Всё. Вот теперь Клавдии сделалось по-настоящему страшно. Не за себя. Не за карьеру, судьбу и все прочее, под откос летящее. Страшно за сына. Каково ему, Сереженьке, будет, когда в адрес воинской части прилетит казенная депеша. Гласящая о том, что мать проходящего срочную службу ефрейтора Анисимова взята под стражу и дожидается суда по обвинению в должностном подлоге. А ведь она была абсолютно уверена, что авантюру с диагнозом Юры провернула так, что комар носа не подточит.

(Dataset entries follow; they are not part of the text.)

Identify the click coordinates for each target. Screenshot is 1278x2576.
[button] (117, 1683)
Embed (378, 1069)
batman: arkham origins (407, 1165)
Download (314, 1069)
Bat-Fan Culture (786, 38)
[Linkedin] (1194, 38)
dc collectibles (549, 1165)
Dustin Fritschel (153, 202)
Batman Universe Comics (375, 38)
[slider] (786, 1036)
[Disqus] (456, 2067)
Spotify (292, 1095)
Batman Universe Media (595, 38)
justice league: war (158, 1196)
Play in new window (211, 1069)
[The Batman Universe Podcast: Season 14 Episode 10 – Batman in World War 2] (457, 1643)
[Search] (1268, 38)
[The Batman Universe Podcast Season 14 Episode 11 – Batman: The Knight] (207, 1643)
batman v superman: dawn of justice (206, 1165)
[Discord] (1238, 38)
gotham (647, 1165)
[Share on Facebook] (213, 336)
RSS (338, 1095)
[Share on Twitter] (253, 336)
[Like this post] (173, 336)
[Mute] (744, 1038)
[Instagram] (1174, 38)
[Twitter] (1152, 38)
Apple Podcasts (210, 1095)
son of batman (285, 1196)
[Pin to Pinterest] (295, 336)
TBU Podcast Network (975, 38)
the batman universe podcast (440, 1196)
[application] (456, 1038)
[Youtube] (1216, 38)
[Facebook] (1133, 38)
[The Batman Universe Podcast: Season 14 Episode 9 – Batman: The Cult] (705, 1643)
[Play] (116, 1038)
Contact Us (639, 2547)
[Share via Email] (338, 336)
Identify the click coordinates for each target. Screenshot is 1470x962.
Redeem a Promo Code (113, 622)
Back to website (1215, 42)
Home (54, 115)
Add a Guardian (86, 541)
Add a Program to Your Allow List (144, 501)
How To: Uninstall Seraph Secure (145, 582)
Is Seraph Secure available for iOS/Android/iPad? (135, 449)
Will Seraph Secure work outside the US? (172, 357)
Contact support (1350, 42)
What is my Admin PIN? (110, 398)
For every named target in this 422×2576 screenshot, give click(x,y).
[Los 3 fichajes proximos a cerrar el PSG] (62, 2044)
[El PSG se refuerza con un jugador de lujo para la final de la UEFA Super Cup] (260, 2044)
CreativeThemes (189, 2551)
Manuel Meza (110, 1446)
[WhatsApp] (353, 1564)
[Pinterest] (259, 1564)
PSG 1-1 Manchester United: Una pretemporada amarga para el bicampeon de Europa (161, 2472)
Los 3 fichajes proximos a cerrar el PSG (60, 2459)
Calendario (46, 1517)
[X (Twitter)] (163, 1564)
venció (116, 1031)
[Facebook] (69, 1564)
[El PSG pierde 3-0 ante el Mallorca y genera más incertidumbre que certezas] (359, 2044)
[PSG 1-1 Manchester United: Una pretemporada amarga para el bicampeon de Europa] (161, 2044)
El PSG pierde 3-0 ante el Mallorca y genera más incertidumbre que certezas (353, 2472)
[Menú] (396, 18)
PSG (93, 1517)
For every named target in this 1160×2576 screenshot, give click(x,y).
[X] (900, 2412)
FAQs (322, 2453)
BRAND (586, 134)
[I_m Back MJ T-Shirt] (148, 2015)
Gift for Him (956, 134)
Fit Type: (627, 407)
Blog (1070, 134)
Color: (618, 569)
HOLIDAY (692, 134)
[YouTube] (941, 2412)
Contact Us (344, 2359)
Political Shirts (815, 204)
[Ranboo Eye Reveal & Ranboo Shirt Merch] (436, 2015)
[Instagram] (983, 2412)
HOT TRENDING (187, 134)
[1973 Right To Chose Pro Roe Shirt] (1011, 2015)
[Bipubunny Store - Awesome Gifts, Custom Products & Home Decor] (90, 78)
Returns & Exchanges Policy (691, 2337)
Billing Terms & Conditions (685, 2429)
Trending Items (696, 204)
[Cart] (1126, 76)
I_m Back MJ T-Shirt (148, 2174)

Увы! На поверку оказалось, что сплетни-страшилки про всемогущество КГБ не лишены оснований.
И все же запираться далее было глупо, и Клавдия сдалась.
– Вы правы. Все именно так и было. Но Юрий в данном случае ни в чем не виноват. Все это я сделала по собственной инициативе и вопреки его желанию.
Анисимова отважно посмотрела на Кудрявцева, давая понять, что от своих слов не отступится.
– А почему он возражал? Не хотел вас подставлять?